I love my kid. LOL he just sprayed the perimeter of our house (and all the ant hills with RAID.) He also did it in boxer underwear and a TOP, like, no SHOES. NO twitching.
He also in the process of putting more draino down my tub explained to me that my drain stopper was a "screw in" drain and I could just take it out when I was SHOWERING not bathing.
He THEN discovered the lint filter in the dryer. I told him there was not one. He pulled it out and SHOWED it to me while laughing hysterically. Then he was like, "Now, you have to clean it so you don't burn down the house.


My kid is smarter than me, my husband and my ex combined. Holy crud, he should be used for cloning, honestly.
He's just... He's just GOOD at stuff and whenever he needs to know something he googles and then checks elsewhere as needed.
Clearly, I have GOT to keep him around somehow. LOL I guess to be fair to the husband he like hasn't had too much attention for this house.
But my kid was like "Mom, you NEED to do the perimeter!

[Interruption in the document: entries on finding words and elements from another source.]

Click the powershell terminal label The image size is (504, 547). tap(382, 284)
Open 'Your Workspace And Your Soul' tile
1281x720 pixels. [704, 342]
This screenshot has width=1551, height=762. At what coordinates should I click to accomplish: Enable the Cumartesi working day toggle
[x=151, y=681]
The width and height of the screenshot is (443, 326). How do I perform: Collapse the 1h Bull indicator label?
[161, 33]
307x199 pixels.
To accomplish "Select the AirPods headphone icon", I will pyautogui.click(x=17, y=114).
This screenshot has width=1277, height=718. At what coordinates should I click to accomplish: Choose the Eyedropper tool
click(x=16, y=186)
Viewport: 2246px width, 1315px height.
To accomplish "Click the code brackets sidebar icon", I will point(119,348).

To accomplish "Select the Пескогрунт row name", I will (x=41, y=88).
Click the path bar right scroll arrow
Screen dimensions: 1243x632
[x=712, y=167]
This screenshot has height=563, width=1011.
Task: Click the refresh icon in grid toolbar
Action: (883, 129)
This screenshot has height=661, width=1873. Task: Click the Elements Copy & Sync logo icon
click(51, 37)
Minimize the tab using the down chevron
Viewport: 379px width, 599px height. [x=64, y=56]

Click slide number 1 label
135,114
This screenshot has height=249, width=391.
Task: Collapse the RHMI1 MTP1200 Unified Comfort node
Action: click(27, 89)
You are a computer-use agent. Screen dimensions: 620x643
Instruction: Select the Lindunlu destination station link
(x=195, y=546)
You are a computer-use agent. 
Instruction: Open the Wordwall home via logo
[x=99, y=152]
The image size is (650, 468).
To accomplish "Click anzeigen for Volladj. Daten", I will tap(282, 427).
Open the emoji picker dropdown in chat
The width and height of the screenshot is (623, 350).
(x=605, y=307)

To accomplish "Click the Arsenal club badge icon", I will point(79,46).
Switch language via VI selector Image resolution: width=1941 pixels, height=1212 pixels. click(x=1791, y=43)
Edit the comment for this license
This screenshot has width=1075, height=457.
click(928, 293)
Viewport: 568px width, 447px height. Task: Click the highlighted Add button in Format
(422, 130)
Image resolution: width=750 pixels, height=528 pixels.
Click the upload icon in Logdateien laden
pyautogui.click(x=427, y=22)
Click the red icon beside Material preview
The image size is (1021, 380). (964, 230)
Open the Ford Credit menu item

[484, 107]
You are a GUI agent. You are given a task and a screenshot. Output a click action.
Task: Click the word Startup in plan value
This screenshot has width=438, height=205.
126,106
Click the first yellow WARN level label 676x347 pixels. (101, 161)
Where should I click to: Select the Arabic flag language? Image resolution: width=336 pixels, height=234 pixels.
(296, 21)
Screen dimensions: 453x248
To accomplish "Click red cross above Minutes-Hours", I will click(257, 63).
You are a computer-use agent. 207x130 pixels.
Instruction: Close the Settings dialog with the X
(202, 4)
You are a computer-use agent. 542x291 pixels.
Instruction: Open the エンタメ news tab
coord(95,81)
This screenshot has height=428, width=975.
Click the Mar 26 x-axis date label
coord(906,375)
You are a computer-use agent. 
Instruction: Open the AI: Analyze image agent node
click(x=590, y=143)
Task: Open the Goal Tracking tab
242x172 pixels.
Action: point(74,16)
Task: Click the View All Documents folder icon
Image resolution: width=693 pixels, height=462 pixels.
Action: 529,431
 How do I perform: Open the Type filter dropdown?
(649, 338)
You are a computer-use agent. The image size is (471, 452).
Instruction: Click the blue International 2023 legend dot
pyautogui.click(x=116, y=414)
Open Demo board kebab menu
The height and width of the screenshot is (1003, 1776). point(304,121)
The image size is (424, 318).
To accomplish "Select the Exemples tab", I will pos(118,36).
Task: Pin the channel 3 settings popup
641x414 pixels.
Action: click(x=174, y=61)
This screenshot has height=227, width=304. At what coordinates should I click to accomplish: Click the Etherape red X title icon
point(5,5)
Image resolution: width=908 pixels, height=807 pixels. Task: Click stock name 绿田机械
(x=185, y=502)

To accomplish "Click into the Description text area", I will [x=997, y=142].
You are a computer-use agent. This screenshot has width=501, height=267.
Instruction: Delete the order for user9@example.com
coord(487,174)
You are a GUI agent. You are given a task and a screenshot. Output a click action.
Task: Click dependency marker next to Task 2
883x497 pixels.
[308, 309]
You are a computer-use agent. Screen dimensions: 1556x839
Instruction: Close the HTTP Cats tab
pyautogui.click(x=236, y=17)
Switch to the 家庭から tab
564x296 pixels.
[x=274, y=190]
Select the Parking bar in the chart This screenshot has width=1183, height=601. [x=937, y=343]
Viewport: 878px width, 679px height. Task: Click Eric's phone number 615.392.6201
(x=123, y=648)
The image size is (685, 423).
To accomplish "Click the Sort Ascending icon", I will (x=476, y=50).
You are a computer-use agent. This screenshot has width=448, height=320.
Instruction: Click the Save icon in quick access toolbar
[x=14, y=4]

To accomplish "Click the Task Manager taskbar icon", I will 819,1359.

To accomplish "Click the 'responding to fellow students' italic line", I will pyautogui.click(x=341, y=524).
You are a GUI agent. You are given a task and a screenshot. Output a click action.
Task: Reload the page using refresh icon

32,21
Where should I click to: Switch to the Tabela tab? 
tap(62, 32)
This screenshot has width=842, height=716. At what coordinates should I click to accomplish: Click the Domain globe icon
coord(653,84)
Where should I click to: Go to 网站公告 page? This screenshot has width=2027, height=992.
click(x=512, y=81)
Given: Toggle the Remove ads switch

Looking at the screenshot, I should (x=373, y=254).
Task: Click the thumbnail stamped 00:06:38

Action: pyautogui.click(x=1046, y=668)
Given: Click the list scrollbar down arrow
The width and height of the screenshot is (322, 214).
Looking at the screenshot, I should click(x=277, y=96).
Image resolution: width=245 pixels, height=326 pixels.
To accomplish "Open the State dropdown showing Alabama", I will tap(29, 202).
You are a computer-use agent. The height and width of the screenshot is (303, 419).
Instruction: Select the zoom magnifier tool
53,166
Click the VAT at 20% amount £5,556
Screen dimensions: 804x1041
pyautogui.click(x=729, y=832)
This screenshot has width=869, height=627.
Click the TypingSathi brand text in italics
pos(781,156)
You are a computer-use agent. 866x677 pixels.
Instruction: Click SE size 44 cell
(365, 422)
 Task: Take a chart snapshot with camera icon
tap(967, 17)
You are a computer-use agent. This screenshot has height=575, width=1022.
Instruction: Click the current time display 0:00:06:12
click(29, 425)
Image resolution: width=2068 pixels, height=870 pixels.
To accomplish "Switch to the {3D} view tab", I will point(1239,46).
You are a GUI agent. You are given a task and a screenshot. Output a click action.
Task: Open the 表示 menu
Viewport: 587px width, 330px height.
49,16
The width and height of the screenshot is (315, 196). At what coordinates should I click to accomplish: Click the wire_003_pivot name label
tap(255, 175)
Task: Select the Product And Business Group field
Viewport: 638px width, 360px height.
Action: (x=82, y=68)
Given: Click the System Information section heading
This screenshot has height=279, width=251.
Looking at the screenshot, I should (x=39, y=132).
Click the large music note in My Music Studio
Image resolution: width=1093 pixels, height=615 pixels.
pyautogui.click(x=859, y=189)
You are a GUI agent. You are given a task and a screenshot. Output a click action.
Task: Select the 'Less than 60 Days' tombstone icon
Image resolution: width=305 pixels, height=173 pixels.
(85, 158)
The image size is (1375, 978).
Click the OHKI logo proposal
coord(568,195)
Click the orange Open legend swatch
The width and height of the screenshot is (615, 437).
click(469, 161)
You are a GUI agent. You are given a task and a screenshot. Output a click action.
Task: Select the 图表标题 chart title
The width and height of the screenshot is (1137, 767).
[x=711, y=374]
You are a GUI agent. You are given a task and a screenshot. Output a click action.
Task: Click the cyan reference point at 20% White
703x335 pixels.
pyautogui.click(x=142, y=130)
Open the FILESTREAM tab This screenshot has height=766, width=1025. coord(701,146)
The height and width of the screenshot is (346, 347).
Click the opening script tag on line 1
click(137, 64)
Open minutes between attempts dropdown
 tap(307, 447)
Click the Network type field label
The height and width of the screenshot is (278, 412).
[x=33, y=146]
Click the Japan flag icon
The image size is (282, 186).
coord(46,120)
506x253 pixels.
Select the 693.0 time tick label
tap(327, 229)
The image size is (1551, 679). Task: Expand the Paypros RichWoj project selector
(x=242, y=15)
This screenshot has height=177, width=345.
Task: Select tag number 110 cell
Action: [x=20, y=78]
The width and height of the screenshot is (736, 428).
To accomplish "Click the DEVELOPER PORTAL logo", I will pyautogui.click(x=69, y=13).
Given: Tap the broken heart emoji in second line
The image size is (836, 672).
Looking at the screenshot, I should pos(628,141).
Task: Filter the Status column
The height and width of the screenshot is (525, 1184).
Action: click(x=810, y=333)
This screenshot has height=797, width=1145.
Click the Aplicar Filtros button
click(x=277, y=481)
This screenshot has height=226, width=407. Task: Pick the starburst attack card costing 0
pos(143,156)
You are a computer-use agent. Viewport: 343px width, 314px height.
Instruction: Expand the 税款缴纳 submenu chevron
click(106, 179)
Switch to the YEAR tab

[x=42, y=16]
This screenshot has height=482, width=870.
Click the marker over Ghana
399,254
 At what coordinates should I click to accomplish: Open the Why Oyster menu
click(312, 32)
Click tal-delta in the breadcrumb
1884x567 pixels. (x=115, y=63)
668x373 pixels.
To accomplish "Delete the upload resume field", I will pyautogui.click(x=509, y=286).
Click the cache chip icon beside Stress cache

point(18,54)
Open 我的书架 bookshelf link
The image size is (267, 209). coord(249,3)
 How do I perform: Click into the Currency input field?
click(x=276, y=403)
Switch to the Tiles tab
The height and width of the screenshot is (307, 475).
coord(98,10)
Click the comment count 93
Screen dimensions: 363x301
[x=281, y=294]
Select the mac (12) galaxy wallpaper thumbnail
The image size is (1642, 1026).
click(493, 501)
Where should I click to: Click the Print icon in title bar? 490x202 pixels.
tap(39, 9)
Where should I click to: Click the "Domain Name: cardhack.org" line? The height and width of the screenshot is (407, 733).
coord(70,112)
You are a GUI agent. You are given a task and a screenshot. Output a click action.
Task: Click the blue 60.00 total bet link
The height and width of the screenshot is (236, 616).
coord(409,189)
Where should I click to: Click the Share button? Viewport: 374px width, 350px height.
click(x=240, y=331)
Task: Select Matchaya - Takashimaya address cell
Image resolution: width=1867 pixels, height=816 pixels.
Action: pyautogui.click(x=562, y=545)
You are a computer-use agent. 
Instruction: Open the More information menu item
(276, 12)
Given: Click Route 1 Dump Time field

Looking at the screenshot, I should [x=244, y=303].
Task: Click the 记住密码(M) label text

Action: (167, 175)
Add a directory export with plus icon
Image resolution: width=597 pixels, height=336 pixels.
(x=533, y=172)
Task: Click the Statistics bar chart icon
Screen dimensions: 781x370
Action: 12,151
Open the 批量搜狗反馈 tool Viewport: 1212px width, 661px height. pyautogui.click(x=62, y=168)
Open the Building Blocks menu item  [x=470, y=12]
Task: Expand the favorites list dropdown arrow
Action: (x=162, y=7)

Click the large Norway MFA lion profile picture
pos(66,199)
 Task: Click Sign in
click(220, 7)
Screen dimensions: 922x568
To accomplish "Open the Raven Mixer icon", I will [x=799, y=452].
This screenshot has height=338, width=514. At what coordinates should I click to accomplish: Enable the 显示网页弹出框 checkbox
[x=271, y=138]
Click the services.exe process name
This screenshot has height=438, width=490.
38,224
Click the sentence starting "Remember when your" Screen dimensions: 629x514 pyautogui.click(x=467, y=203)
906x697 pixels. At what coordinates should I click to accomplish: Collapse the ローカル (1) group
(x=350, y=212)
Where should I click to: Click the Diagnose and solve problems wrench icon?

If you don't they come and die INSIDE and no one likes that."
I love him so much and I raised him SO well, although to be fair he was a born autodidact. He is the BOMB though, and so
chill. I don't know how he is so CHILL all the time, he was raised by like 2.5 (I count my ex as a 0.5) NUTJOBS.
I have to keep him... Maybe I can arrange some accident where he can't drive like use of a foot. Nah, that would be unconscionable.
I may however ask him how much he would need to be paid to hang out but he'd probably be all reasonable and be like, "I need work experience."
I just asked. LOL he said he would need air conditioning on the truck, and 400-500 bucks."
That is... once we sell the house... Totally doable.